- **Raw data**:
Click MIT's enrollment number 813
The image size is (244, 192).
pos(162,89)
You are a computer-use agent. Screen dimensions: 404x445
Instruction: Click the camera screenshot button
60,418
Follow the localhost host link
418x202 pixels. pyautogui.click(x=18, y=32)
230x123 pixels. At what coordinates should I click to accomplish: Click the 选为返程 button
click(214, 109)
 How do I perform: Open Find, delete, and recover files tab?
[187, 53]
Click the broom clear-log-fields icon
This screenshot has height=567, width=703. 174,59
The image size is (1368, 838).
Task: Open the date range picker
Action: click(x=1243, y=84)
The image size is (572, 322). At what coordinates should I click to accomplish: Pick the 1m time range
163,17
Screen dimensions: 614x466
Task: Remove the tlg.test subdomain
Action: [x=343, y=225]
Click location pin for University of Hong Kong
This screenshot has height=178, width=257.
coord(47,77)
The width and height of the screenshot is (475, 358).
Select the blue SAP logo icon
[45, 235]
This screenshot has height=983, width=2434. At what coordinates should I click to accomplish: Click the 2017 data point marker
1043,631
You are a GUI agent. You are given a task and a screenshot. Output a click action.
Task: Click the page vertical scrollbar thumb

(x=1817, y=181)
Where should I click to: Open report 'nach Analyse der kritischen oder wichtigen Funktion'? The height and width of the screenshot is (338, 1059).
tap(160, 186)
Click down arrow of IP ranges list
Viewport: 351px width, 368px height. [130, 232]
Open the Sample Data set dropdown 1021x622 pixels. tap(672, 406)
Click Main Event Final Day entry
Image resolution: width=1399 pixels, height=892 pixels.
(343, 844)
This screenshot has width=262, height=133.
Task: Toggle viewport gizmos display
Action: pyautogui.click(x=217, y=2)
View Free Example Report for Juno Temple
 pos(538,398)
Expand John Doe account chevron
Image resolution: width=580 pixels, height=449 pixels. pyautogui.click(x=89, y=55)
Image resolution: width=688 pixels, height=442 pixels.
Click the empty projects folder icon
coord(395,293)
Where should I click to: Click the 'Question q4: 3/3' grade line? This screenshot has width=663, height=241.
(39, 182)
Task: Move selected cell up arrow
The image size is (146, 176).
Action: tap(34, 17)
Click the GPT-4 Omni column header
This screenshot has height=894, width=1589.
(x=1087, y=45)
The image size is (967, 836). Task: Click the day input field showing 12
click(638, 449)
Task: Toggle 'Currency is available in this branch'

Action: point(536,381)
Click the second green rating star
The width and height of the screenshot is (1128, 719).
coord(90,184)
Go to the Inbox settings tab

- **What the exercise asks**:
Copy every one of the records above word for word, with nothing changed.

- **Task result**:
Click MIT's enrollment number 813
The image size is (244, 192).
pos(162,89)
You are a computer-use agent. Screen dimensions: 404x445
Instruction: Click the camera screenshot button
60,418
Follow the localhost host link
418x202 pixels. pyautogui.click(x=18, y=32)
230x123 pixels. At what coordinates should I click to accomplish: Click the 选为返程 button
click(214, 109)
 How do I perform: Open Find, delete, and recover files tab?
[187, 53]
Click the broom clear-log-fields icon
This screenshot has height=567, width=703. 174,59
The image size is (1368, 838).
Task: Open the date range picker
Action: click(x=1243, y=84)
The image size is (572, 322). At what coordinates should I click to accomplish: Pick the 1m time range
163,17
Screen dimensions: 614x466
Task: Remove the tlg.test subdomain
Action: [x=343, y=225]
Click location pin for University of Hong Kong
This screenshot has height=178, width=257.
coord(47,77)
The width and height of the screenshot is (475, 358).
Select the blue SAP logo icon
[45, 235]
This screenshot has height=983, width=2434. At what coordinates should I click to accomplish: Click the 2017 data point marker
1043,631
You are a GUI agent. You are given a task and a screenshot. Output a click action.
Task: Click the page vertical scrollbar thumb

(x=1817, y=181)
Where should I click to: Open report 'nach Analyse der kritischen oder wichtigen Funktion'? The height and width of the screenshot is (338, 1059).
tap(160, 186)
Click down arrow of IP ranges list
Viewport: 351px width, 368px height. [130, 232]
Open the Sample Data set dropdown 1021x622 pixels. tap(672, 406)
Click Main Event Final Day entry
Image resolution: width=1399 pixels, height=892 pixels.
(343, 844)
This screenshot has width=262, height=133.
Task: Toggle viewport gizmos display
Action: pyautogui.click(x=217, y=2)
View Free Example Report for Juno Temple
 pos(538,398)
Expand John Doe account chevron
Image resolution: width=580 pixels, height=449 pixels. pyautogui.click(x=89, y=55)
Image resolution: width=688 pixels, height=442 pixels.
Click the empty projects folder icon
coord(395,293)
Where should I click to: Click the 'Question q4: 3/3' grade line? This screenshot has width=663, height=241.
(39, 182)
Task: Move selected cell up arrow
The image size is (146, 176).
Action: tap(34, 17)
Click the GPT-4 Omni column header
This screenshot has height=894, width=1589.
(x=1087, y=45)
The image size is (967, 836). Task: Click the day input field showing 12
click(638, 449)
Task: Toggle 'Currency is available in this branch'

Action: point(536,381)
Click the second green rating star
The width and height of the screenshot is (1128, 719).
coord(90,184)
Go to the Inbox settings tab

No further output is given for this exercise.